Quando un trainer cambia mentalità? Quando non ammazza i cani o quando non li fa più correre? E anche ammettendo che qualcuno possa cambiare mentalità, perché non portare alla luce i comportamenti e le azioni dei trainer, la maggior parte, che invece continuano a maltrattare i greyhound? Ci sono trainer buoni? Si facciano i loro nomi. Ci sono trainer cattivi? Si facciano anche i loro. E quelli che gestiscono tutto, i dirigenti dell’IGB, sono buoni o cattivi? Chi gestisce i cinodromi e le scommesse è buono o cattivo?
Ci sono grandi rescue, come per esempio Tia Greyhound Rescue in Inghilterra, che, pur dichiarando apertamente di non essere antiracing sulla loro homepage, hanno una sezione del sito che si chiama il muro della vergogna, sezione in cui denunciano con tanto di tatuaggio del cane le situazioni di abuso e maltrattamento di cui vengono a conoscenza. E dal tatuaggio è possibile conoscere chi lo ha posseduto e allenato.
Perché non dire, per esempio, che l’industria ha fallito clamorosamente nei suoi tentativi di darsi regole per garantire un minimo di benessere ai cani? Sul web ci sono continuamente notizie di cani ritrovati senza le orecchie, in modo che non si sappia chi li ha abbandonati. I greyhound in Irlanda sono beni agricoli non per mentalità, ma per convenienza: se fossero riconosciuti come pet l’industria dovrebbe trattarli come tali e dunque chiuderebbe. Pianificare le cucciolate usando l’inseminazione artificiale, scartare i cuccioli inadatti, privare i cani del gioco, tenerli sempre o quasi in gabbia, ucciderli quando si fanno male, farli correre anche se è pericoloso, sopprimerli quando sono diventati inutili: come potrebbe essere compatibile questo con il riconoscimento come pet?

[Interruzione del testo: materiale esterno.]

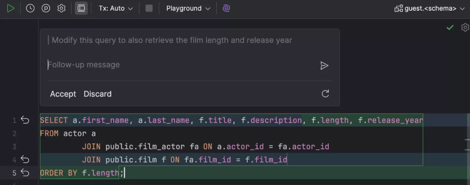Revert the change on line 4

point(25,160)
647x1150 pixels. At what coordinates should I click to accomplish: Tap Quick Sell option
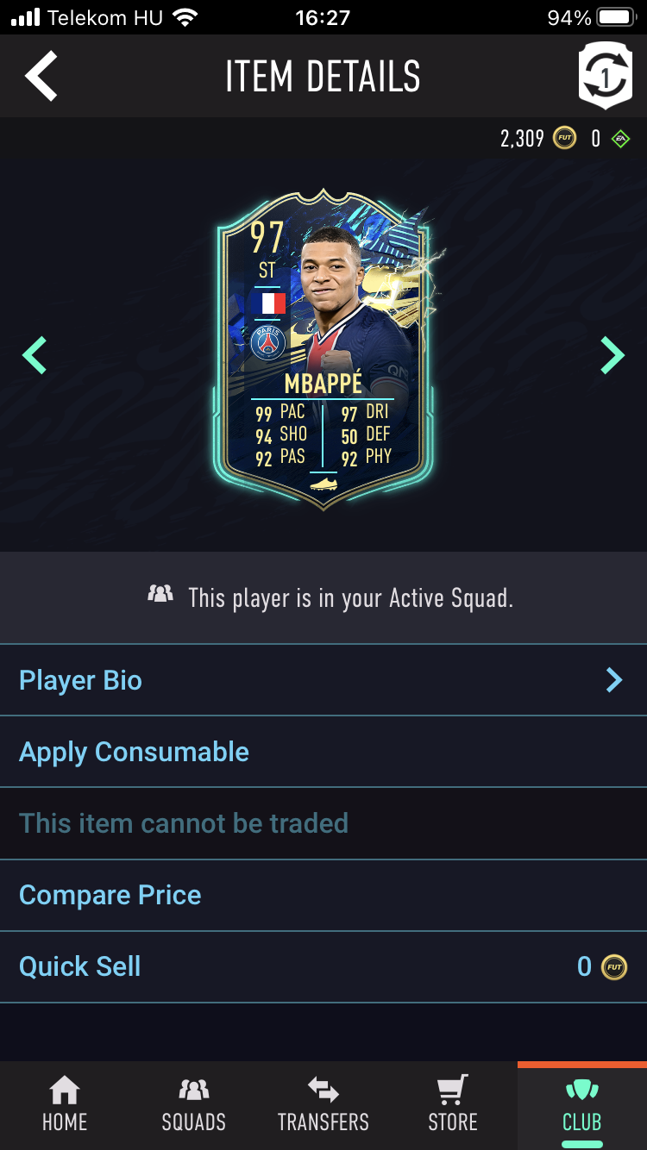[324, 967]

Ma anche sul piano della mentalità, moltissimi irlandesi non sanno cosa accade ai greyhound, come è possibile? Grazie al fatto che l’IGB nasconde la verità. Il silenzio è uno strumento dell’industria per evitare che le persone sappiano. Molti in realtà semplicemente non sanno e dunque non si pongono il problema dei maltrattamenti. Per loro i greyhound sono atleti. Se conoscessero come stanno le cose, probabilmente comincerebbero a riconoscere cosa è veramente il mondo delle corse: una macchina crudele per fare soldi sulla pelle dei cani.
Pensare di convincere un sistema del genere a suicidarsi è realistico? Non è la mentalità di chi sfrutta i cani che deve essere cambiata, ma l’industria deve essere messa nella condizione di chiudere attraverso un lavoro costante e puntuale di informazione che la renda insopportabile per gli stessi irlandesi.

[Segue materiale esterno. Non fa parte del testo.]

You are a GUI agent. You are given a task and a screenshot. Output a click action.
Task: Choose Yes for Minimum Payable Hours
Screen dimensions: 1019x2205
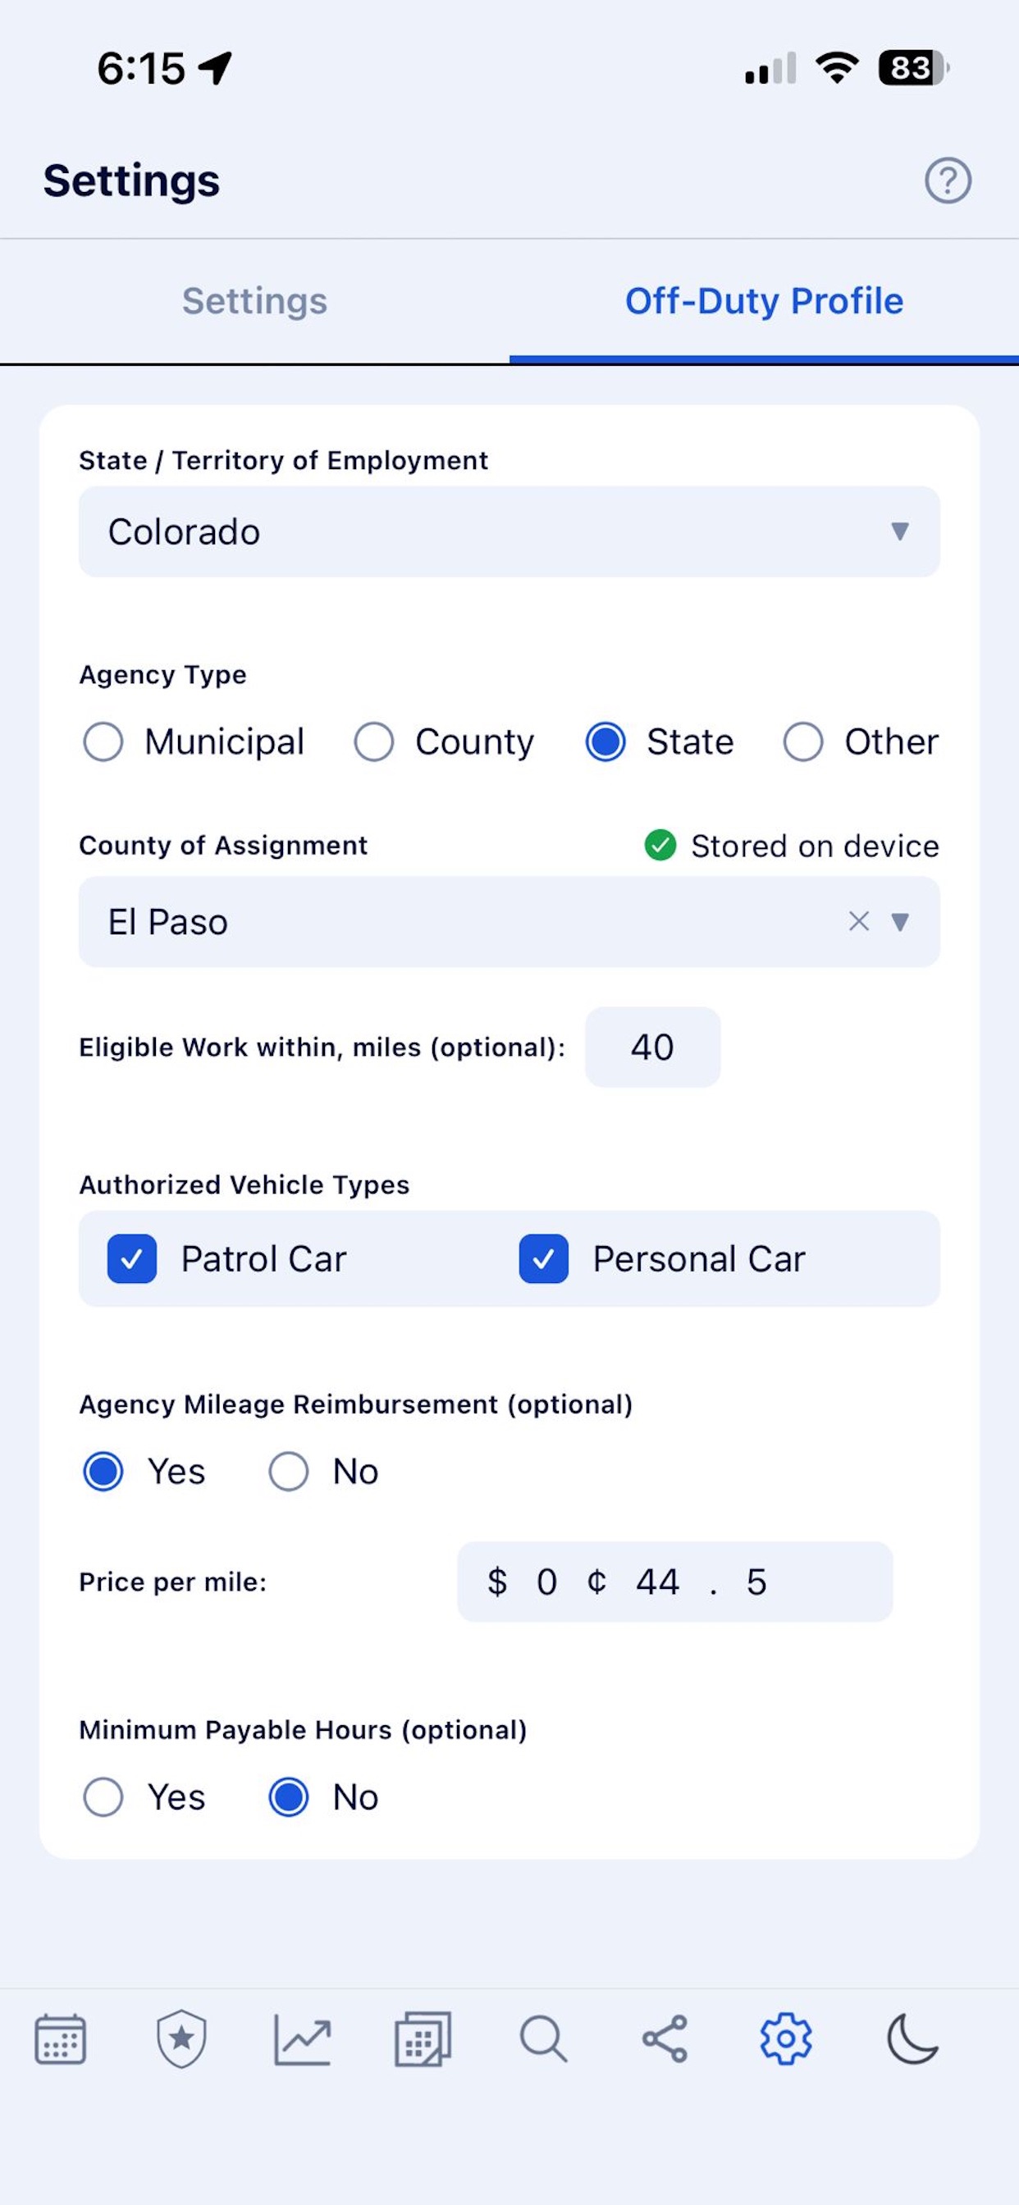pos(103,1797)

Inoltre, oggi la situazione sta cambiando in quello che è il principale cliente dell’industria irlandese, l’industria delle corse in Gran Bretagna: cinodromi chiudono e cresce la forza delle organizzazioni che fanno denuncia e informazione. Appoggiare queste associazioni significa indirettamente aiutare i greyhound irlandesi, perché il loro successo toglierà ossigeno a chi li sfrutta. Perché allora non parlare delle loro azioni, delle loro campagne, dei loro risultati, perché non sostenerle in tutti i modi possibili?